Dealing with bullies

This article astounds me. Who ever this Barbara Coloroso is, she is a fool. In her book, this supposed expert claims that you should teach your children to never fight back against a bully. The comments on this thread are even better:

Here is a simple way to stop a kid from bullying your child: File a civil suit against the Parents of the bully(s) File the case under "harassment" and seek monetary damages.
The American answer for everything: sue, sue, sue.

Reading these situations...if they were to take place in the adult workforce - it would called SEXUAL HARASSEMENT.
The female answer for everything: the sexual harassment trump card. If you don't like something someone does or says, scream harassment. That will usually get them in hot water or fired, and you don't need to prove anything.

One of the most important things a bullied kid needs to realize is that the way the person treats you shows you what kind of a person he/she is, not what kind of a person you are.
This is akin to saying "sticks and stones," and that is really no help when you are getting the tar beaten out of you.

When I was a kid, I was picked on a lot. With an IQ of 144, I was in the 99.83th percentile. When I was in the 7th grade, I was tested on math and reading skills and maxed out the test: College Junior. It may have been higher, but the test scale went no higher, so there was no way to tell.

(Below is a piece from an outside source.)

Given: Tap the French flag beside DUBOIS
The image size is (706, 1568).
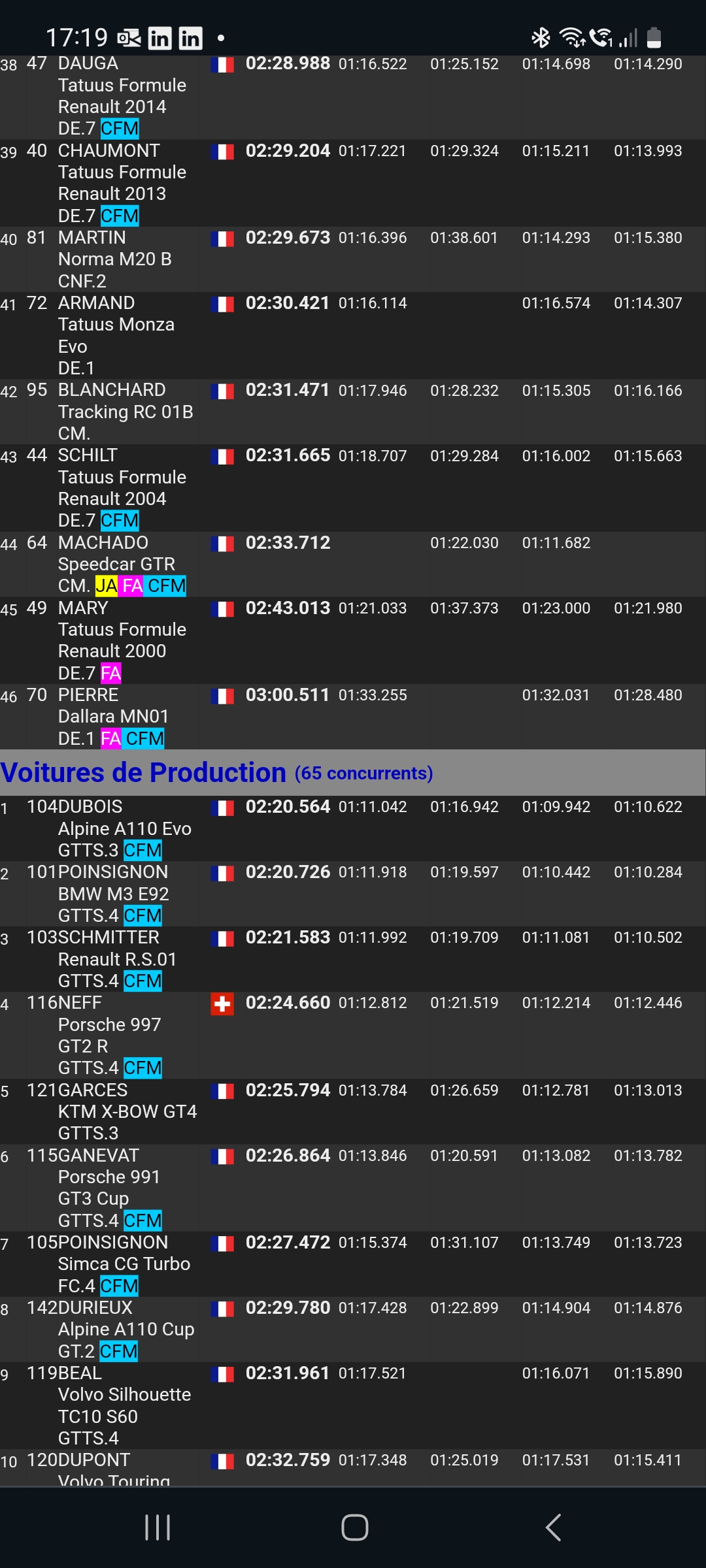Looking at the screenshot, I should click(222, 808).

I was picked on and called geek, nerd, etc. Even the teachers sometimes participated. The abuse would sometimes get physical. It was so bad that I would not let my children be placed in a so-called gifted program when they were in school. When the abuse turned physical, there was one thing that stopped it EVERY TIME: I learned to fight back. When the abuse turned physical, I punched the bully in the face. To my parent's credit, they went to school and defended me against the "zero tolerance" rules that the school had against fighting.

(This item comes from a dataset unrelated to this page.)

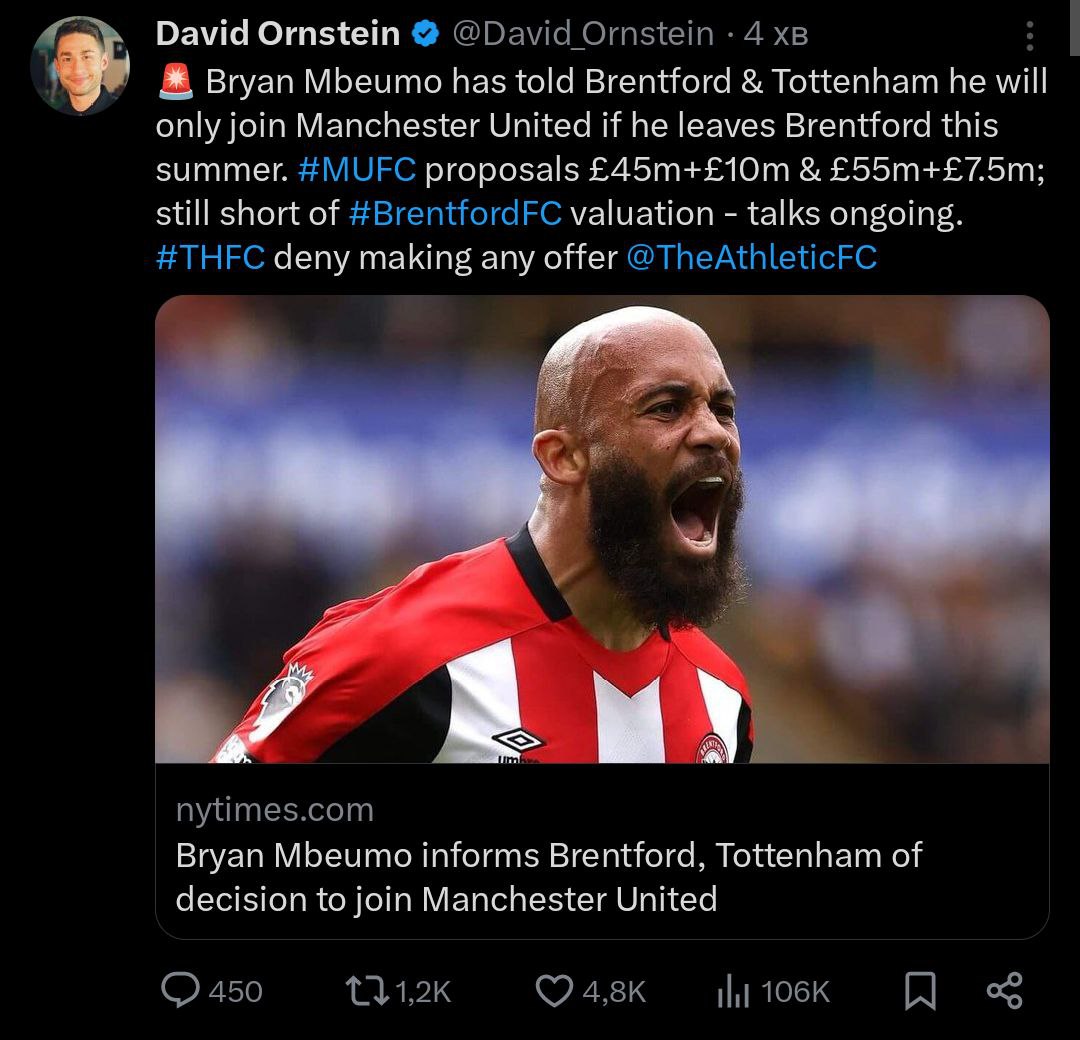Visit the @TheAthleticFC mention
1080x1040 pixels.
tap(752, 258)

I did the same for my kids. When my son was in the second grade, he came home crying because a fifth grader was beating him up on the recess yard. I went to the school and was told that the teachers can't be everywhere, and that they couldn't discipline the bully unless they saw it happen. My son, who was playing Pop Warner football at the time, was told that the kids on the football team were larger and hit harder than this bully did, and the next time it happened, he should fight back.

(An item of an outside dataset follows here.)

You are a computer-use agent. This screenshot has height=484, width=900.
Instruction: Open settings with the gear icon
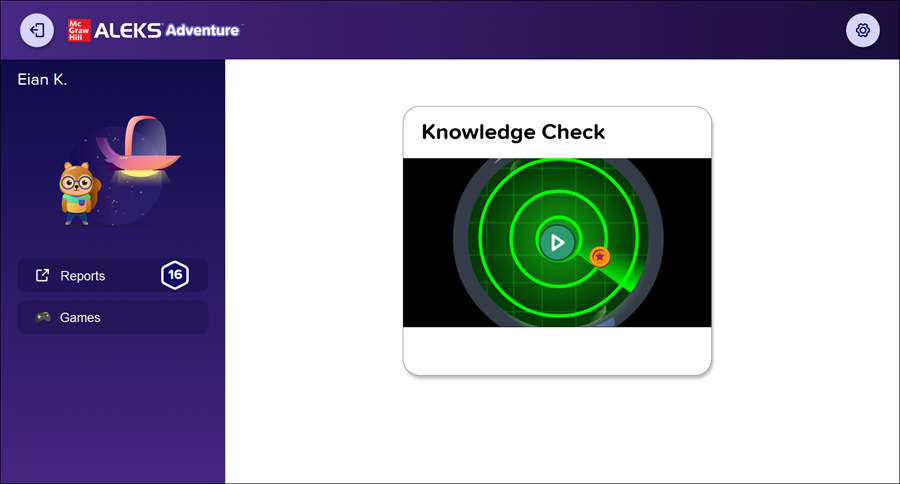point(863,30)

He told me that the teachers were teaching them that fighting was wrong, and that the policy was that both students were to be disciplined if a fight broke out. I told him that I would take care of the teachers, and that he should never start a fight, but if a person attacks you, you should defend yourself.

Several days later, I was called to the school because my child had beaten the bully pretty badly. The kid went crying to the school office. When I got there, I saw that the child was twice the size of mine. The school wanted to suspend my son. When I asked them if a teacher had seen the fight, they replied that no teacher had actually seen it. I then pointed out to them that they told me that if no one had seen the event, they couldn't do anything.

"After all," I said, "teachers can't be everywhere." (is that like the saying that the police can't be everywhere?) I then told them that I would never raise my child to be a dysfunctional adult that knuckles under every time someone attacked them, and I certainly would not teach my child to stand there while someone beat the tar out of them.

The bully never touched my son again. In the same vein, that is why my son received a .45 caliber handgun from his Dad for his 21st birthday. He has a concealed weapons permit, and carries that pistol frequently. The schoolyard bullies of yesterday are the violent criminals of today.

Well, sometimes they get jobs as cops, but that is a story for another day...

Edited to add: All of this "don't fight back" nonsense forces kids to bottle up their hostility and resentment at being picked on until they snap. I believe these policies are the reason why good kids who are bullied go on shooting sprees. See Columbine. Reminds me of the Pearl Jam song Jeremy.